Okunacak metin>
25 Nisan 2012 Çarşamba

Beğenilmeyen Vol I.

 Beni mi suçluyorsun? Soğuk olmakla beni suçluyor ve kendin bi' kez olsun ateşkes yapmak istemezken hataları yıkıyorsun öyle mi? Haklısın, ben de olsam kendimi suçlarım sonra da oturur derdimden bildiğim tüm saçmalıklara kafa yorardım. Fakat, işler çok değişti ben eski beni göstermiyorum. Tablodaki adamdan yahut sana göre çocuk olandan herhangi bir eser yok.
 Fikirleri ele almaktan çok uzaktayız, aramızdaki mesafeler sorun değil de kafa yapısı çok farklıymış. İnsanın yazdıkları ile konuştukları bir değil ne de olsa bunu sen de biliyorsun, anlatmama gerek yok. Bir umutla sofraya oturup iki kırık bardakla kalktığımı da bilirim ama sen gözlerimdeki cam kesiklerini de görmüyorsun. Ben farklı kapıdan girmişim derken kendimi yerde buluyorum. Sonra uyanınca boğaz karşımda başımda martılar dibimde tüm esnaf benimle alay ediyor. Burnuma taze simit ve sigara kokuları doluyor. Karnım mide bulantısı ve açlık hissiyle dolup taşıyor. Eski ben yok diyorum, inanmıyorsun ve inanmıyorlar. Gözlerim kanla dolmuş, nefesim ölümle kokuyor bana inanmıyorlar. Kendileri bilirler bir çıksın karşıma ve sonrasında oturup izlesinler, boğazda kaç ceset üst üste kule olmuş.
 Aslında ne ben vahşet doluyum ne de sen hiçbir şeyin farkında değilsin, her şey alenen ortada sadece birbirimize oynadığımız oyunların hakkını verme çabası içindeyiz. Bu oyun fazla uzuyor ve raylar alabildiğine sıralanıyor ta ki içimdeki kor alev sönünceye dek devam edecekmiş gibi her şey, sensiz ve ben olmayan bir şekilde...

21 Nisan 2012 Cumartesi

Binlercesi


Geceden beri sürüyor ince ince gösteriyor kendini. Senden sonra kalan şeylerde ince ince süzülüp gidenlerin gittiği yerlere yöneliyor. Oysa önceleri bir kutsallığın vardı sen demek hiç var olamayacak bir lütuf demekti. Şimdi sadece kafamda yavaşça gittiğin yeri düşünüyorum da dediğim gibi geceden beri süren yağmurla aynı yere gidiyorsun. Yazdıklarımla kaç kişinin ilgisi vardır acaba? Bugüne kadar o kadar çok kişiyle savaş verdim ki kafamdaki katip kimler için ne yazdığından bihaber duruma geldi.

Görev tanımı>
a. Aşağıdaki satırlarda "You are a computer-use" ifadesini içeren satırdan başlayın ve "pyautogui.click(x=11, y=11)" ifadesini içeren satırdan sonra durun; bu kısmı boş satırları atlayarak numaralı liste olarak verin. Resimleri yanıta almayın.
b. Yukarıdaki ayrılık ve yağmur üzerine yazıyı kaldığı yerden ileriye taşıyın.

Kayıtlı veri girdileri:

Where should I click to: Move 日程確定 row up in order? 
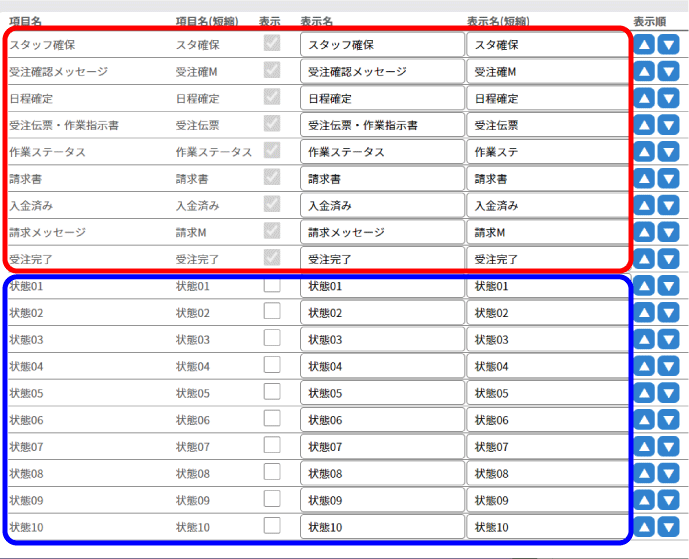pos(645,99)
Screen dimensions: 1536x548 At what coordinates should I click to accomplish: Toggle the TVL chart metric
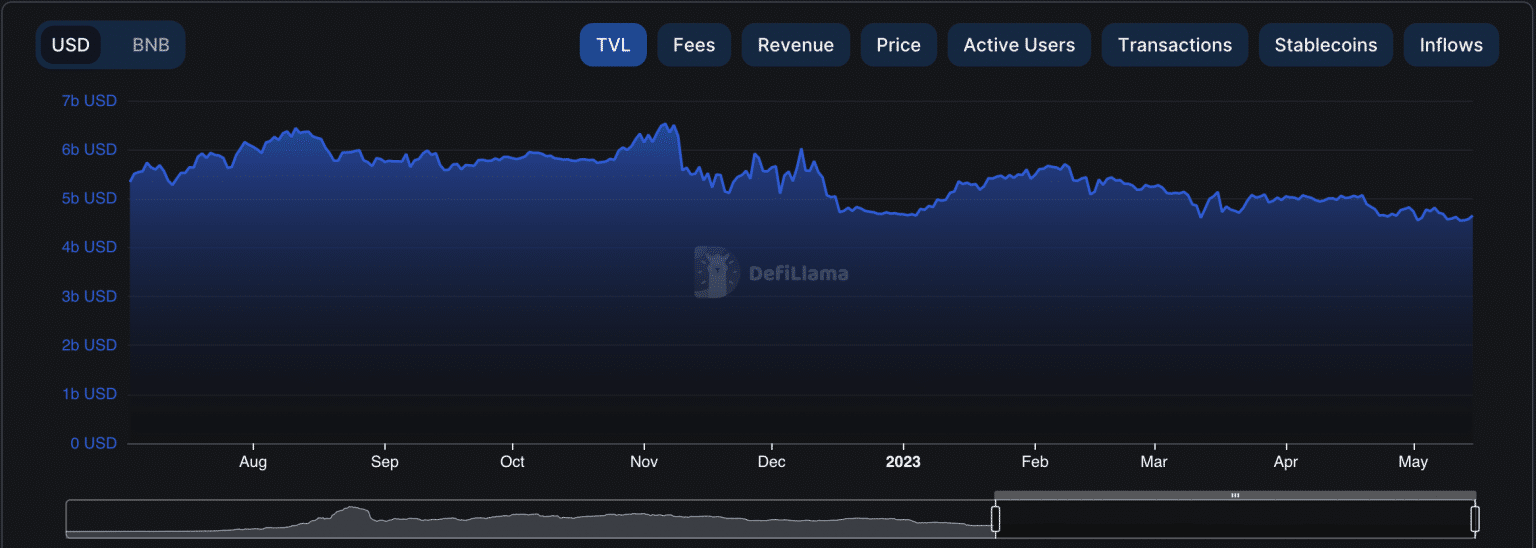coord(613,45)
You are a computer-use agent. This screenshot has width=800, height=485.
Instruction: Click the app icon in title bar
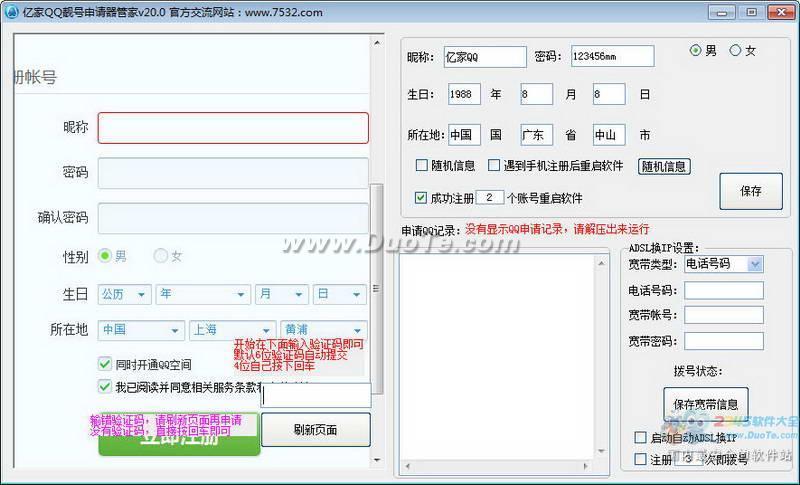pyautogui.click(x=11, y=11)
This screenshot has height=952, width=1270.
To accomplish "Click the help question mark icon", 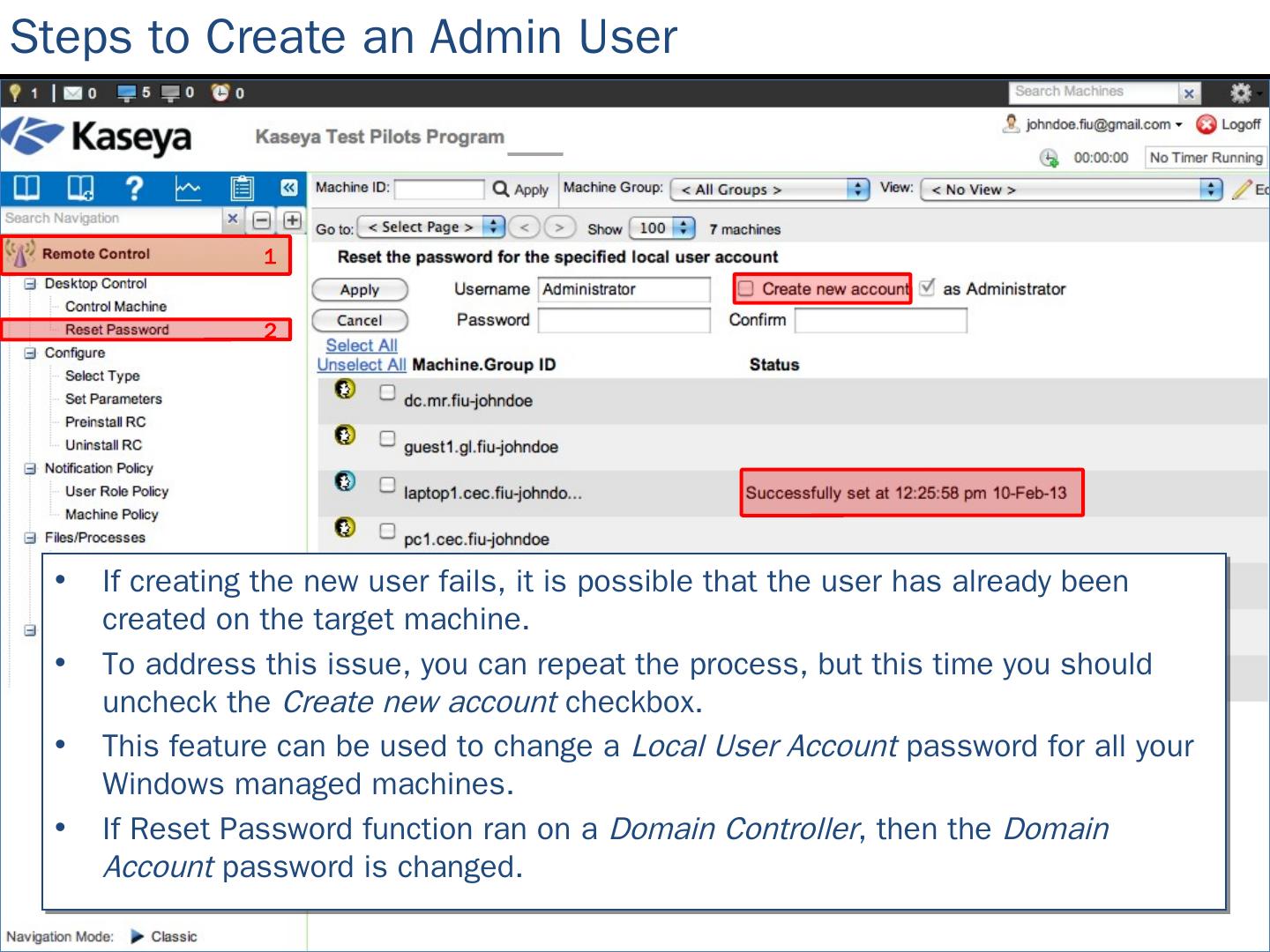I will click(134, 188).
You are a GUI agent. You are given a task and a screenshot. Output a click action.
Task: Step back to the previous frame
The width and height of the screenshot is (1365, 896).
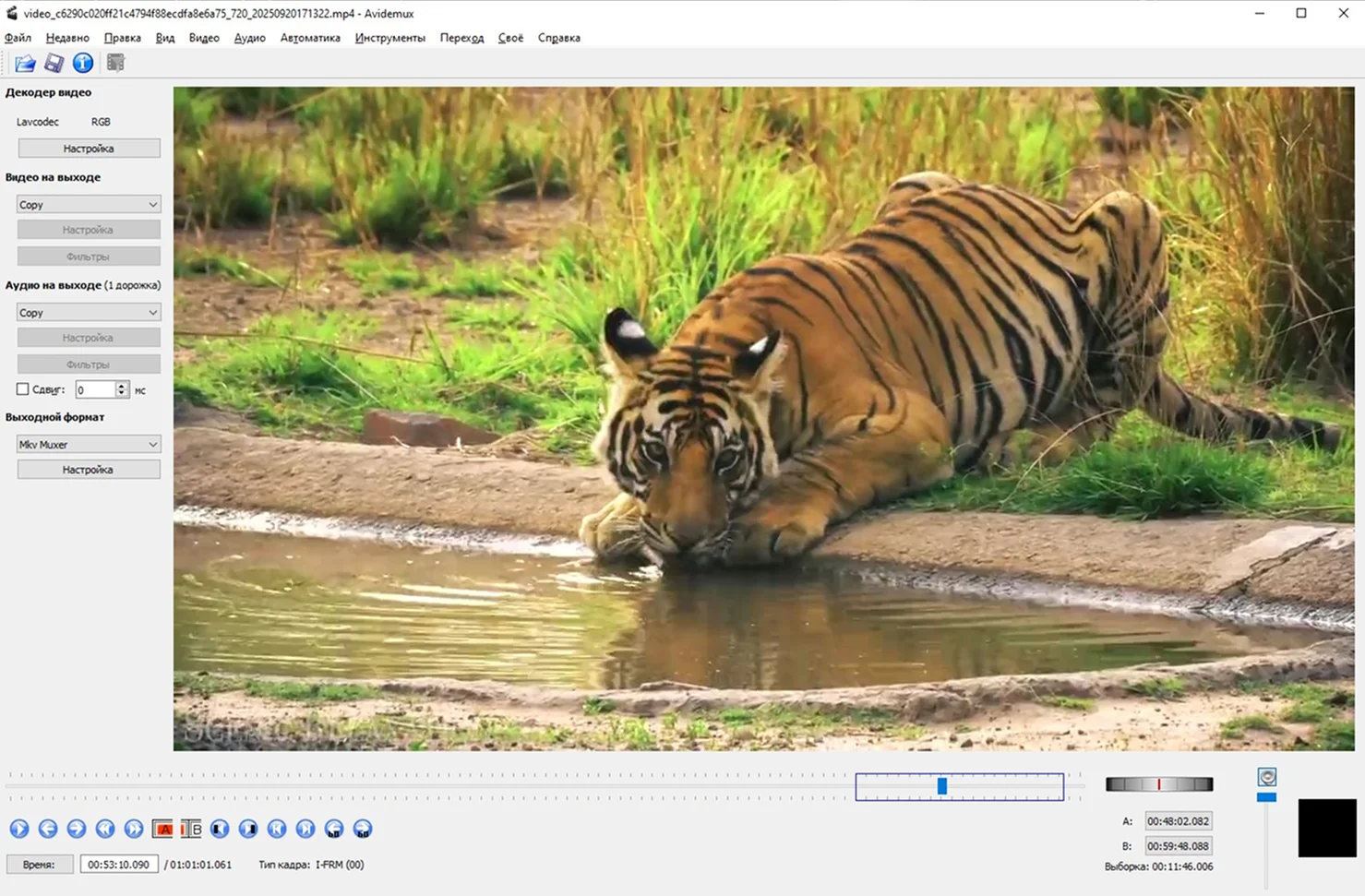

Görev yanıtları>
a.
1. You are a computer-use agent. This screenshot has width=800, height=485.
2. Instruction: Click the app icon in title bar
3. pyautogui.click(x=11, y=11)

b.
 Önümüz yaz ama bilirsin ben yazın ortasında dahi sonbaharda tutuklu kalmış bir insan evladıyım. Hevesle beklediğim tek mevsim sonbahar belki de ama içimden bir an olsun gitmiyor. İçimden gitmeyen bir şeyi arzulamam ne kadar saçma bunu ben de bilmiyorum. Sen de içimden bir an olsun çıkmıyordun ama uyanık olduğum her saniye seni düşünebilmeyi istiyordum. Mevsimle ilgili söylediğime göre bu da bir saçmalık ama nasıl bir büyüklüğe sahip bilmiyorum. Çünkü seninle ilgili tarifler hiçbir zaman tutmuyor. Yanılma payım diyeceğim fakat olayın paydası zaten yanılmaya dayalıyken bunu söylemem de saçma olacak bu yüzden her şeyin yanlış olduğunu söyleyip susmam gerekiyor. Şimdi aklıma geldi, sonbahar geldiğinde ben bir kaptan olsam sığınacağım limanda aklımın kalacağı tek kadın sen olacaktın. Fakat, önümüz yaz ve sonbahara daha çok var. Ölüm ensemize en tok sesli çalgısını üflerken sonbahara kavuşabileceğimiz fazlasıyla meçhul bir hal alıyor. 
 Uzun zamandır sıcaklık terimini karşılayabilecek bir bedenle bütünü görmedim. Kelimeleri solduracak bedenlerin peşinden fazlasıyla koştum ama ne yazıktır hikayelerin sonunda yeniden doğan bir fidanla da karşılaşmadım. Farklı hayatlarda yüzeysel olarak aynı hatalara ait hikayeler yaşadım. Duygularım mı isyan etti yoksa aklım mı mantığımı yeni bilmiyorum ama artık kimseyi aramıyor gibi hissediyorum. Senden bahsetmeyeceğimi söylediğim konuşmalara başlıyorum ama araya serpiştirilmiş baş harflerinle karşılaşıyorum. Demem o ki bu geçici bir durum büyük ihtimalle ama yine de ne kadar süre geçmeyeceğini ben dahi bilmiyorum.

Ud


Sanki ölüm sahnesinden bir paragrafı onun gözleri önünde okumaya başladım. Çünkü; bu feryadının başka bir açıklaması olamazdı. Ben de her ne yapıyorsam onu yapmaya devam ettim ve bu onu daha da çileden çıkardı. Oysa, ben ona çilenin sebebi de seveni de sensin demiştim, dinletemedim. Susması gerekiyordu, benim konuşacaklarım bitmemişti. Fakat, beni susturdu ve kendi konuşacaklarını da yuttu.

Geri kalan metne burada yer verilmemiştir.